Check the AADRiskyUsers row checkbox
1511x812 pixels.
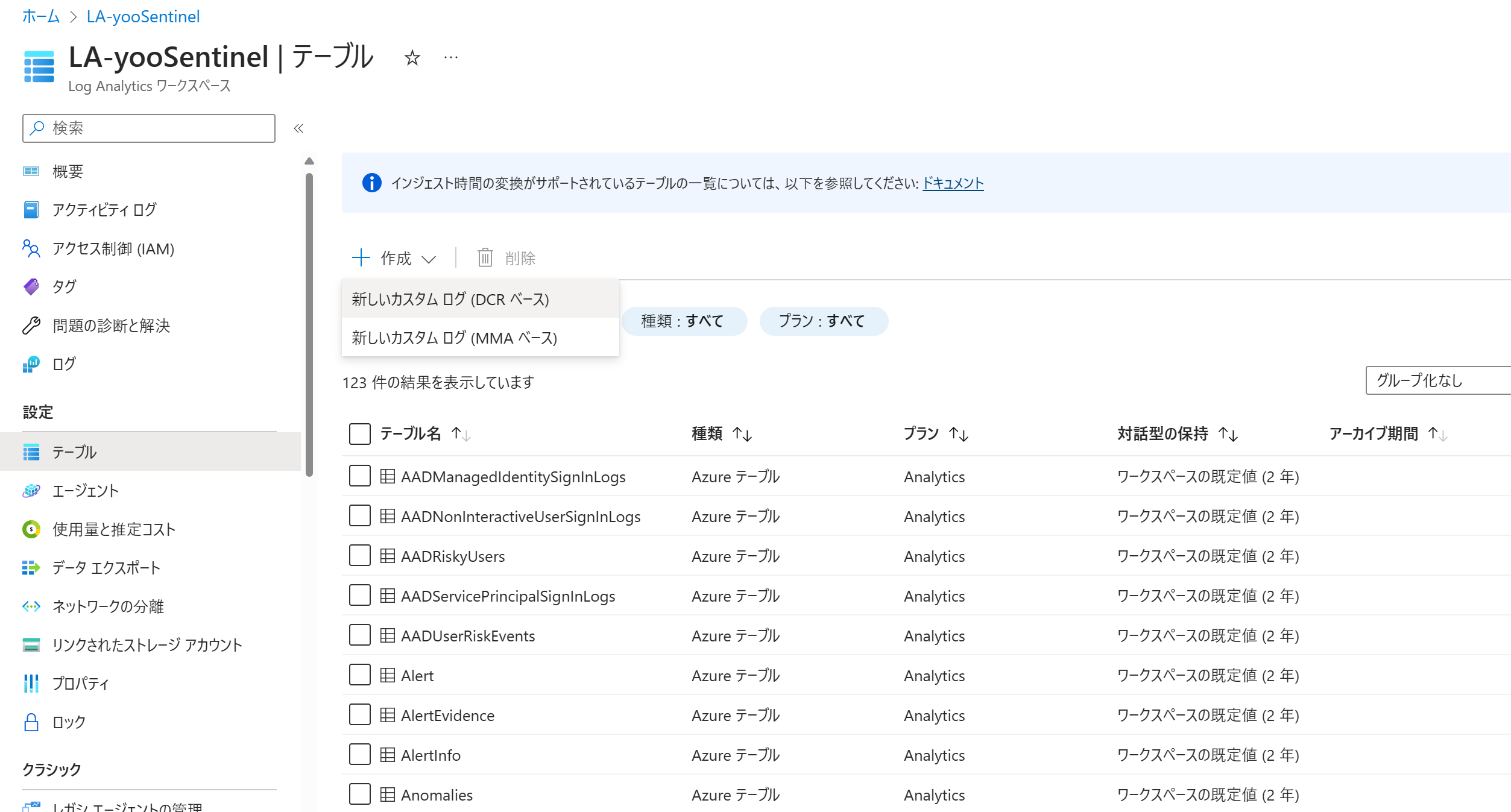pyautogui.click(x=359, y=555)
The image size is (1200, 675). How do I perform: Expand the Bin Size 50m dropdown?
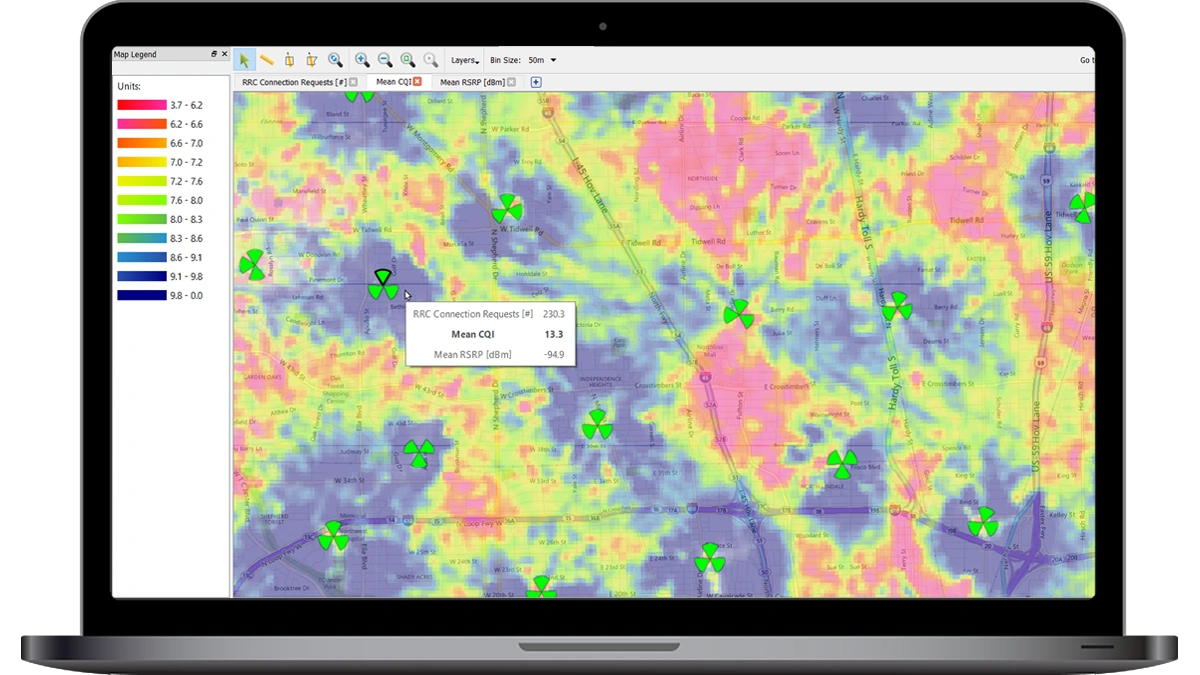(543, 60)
+===+
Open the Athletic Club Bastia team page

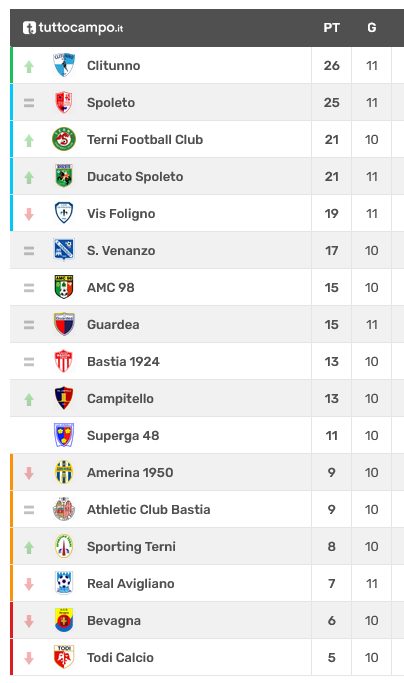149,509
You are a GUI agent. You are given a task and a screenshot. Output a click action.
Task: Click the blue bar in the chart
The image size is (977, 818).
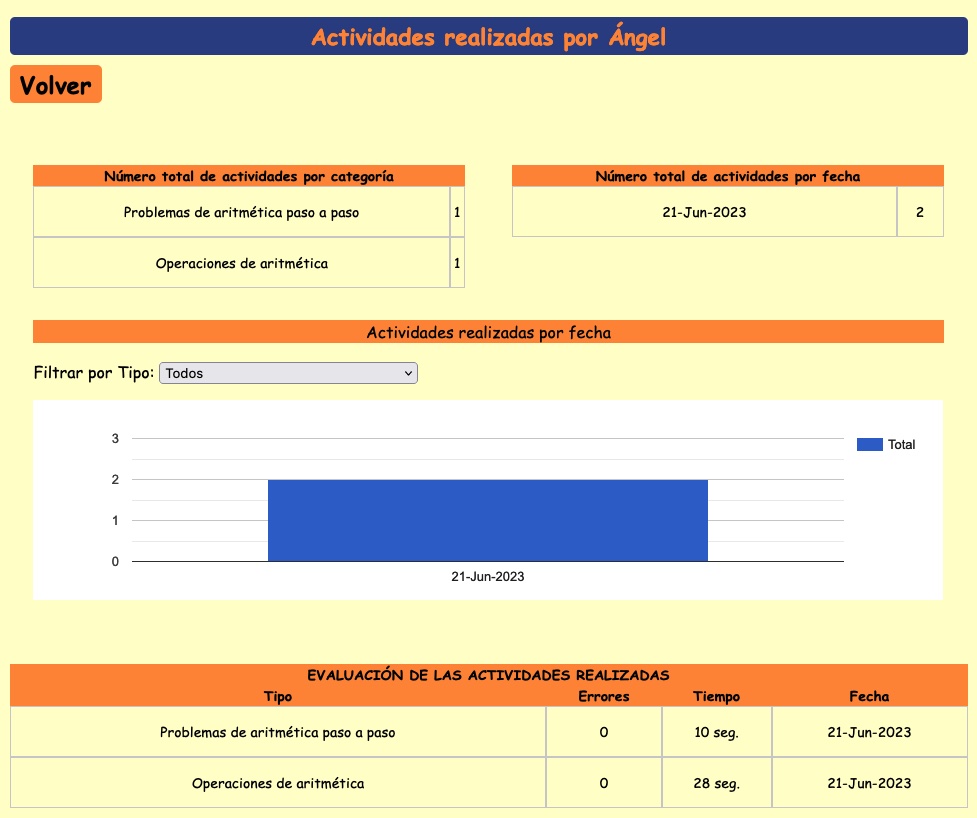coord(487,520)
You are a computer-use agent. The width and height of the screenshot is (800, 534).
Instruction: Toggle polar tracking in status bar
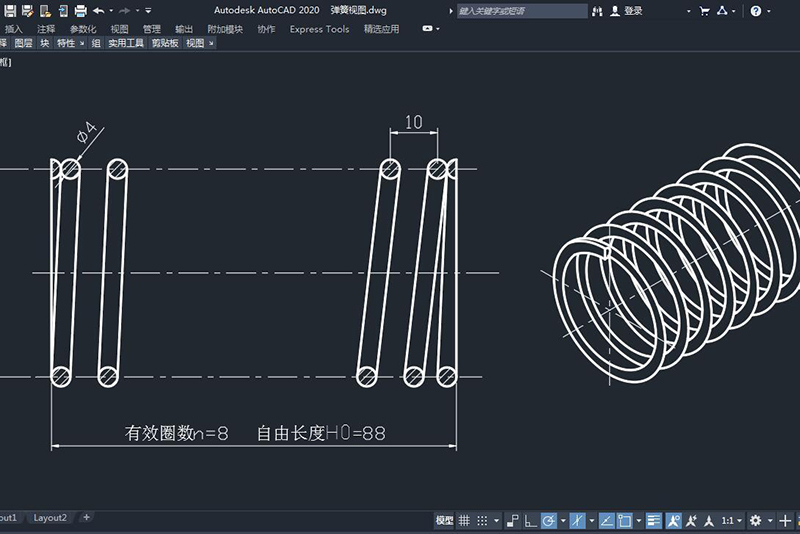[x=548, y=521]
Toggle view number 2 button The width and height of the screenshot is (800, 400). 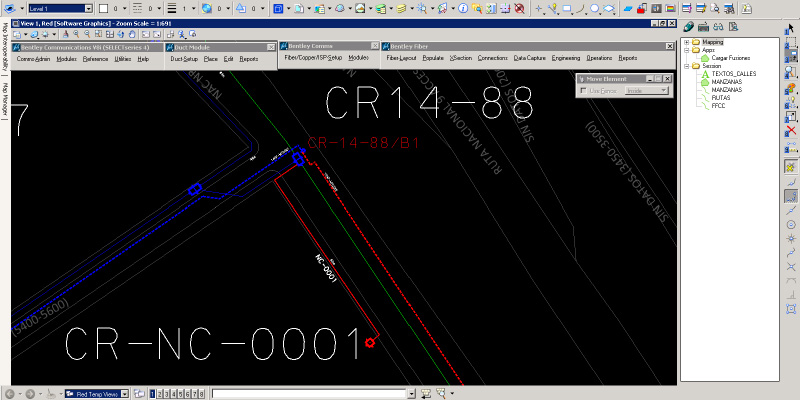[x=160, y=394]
+===+
• _PROBLEM REQUIREMENTS_
Write out the lines above, from the line containing "Open the Athletic Club Bastia team page" through the line containing "coord(487,520)" (both included), as a JSON list of strings with one string per line. Skip blank lines and leave the pictures out.

• _EXERCISE RESPONSE_
[
  "Open the Athletic Club Bastia team page",
  "149,509",
  "You are a GUI agent. You are given a task and a screenshot. Output a click action.",
  "Task: Click the blue bar in the chart",
  "The image size is (977, 818).",
  "coord(487,520)"
]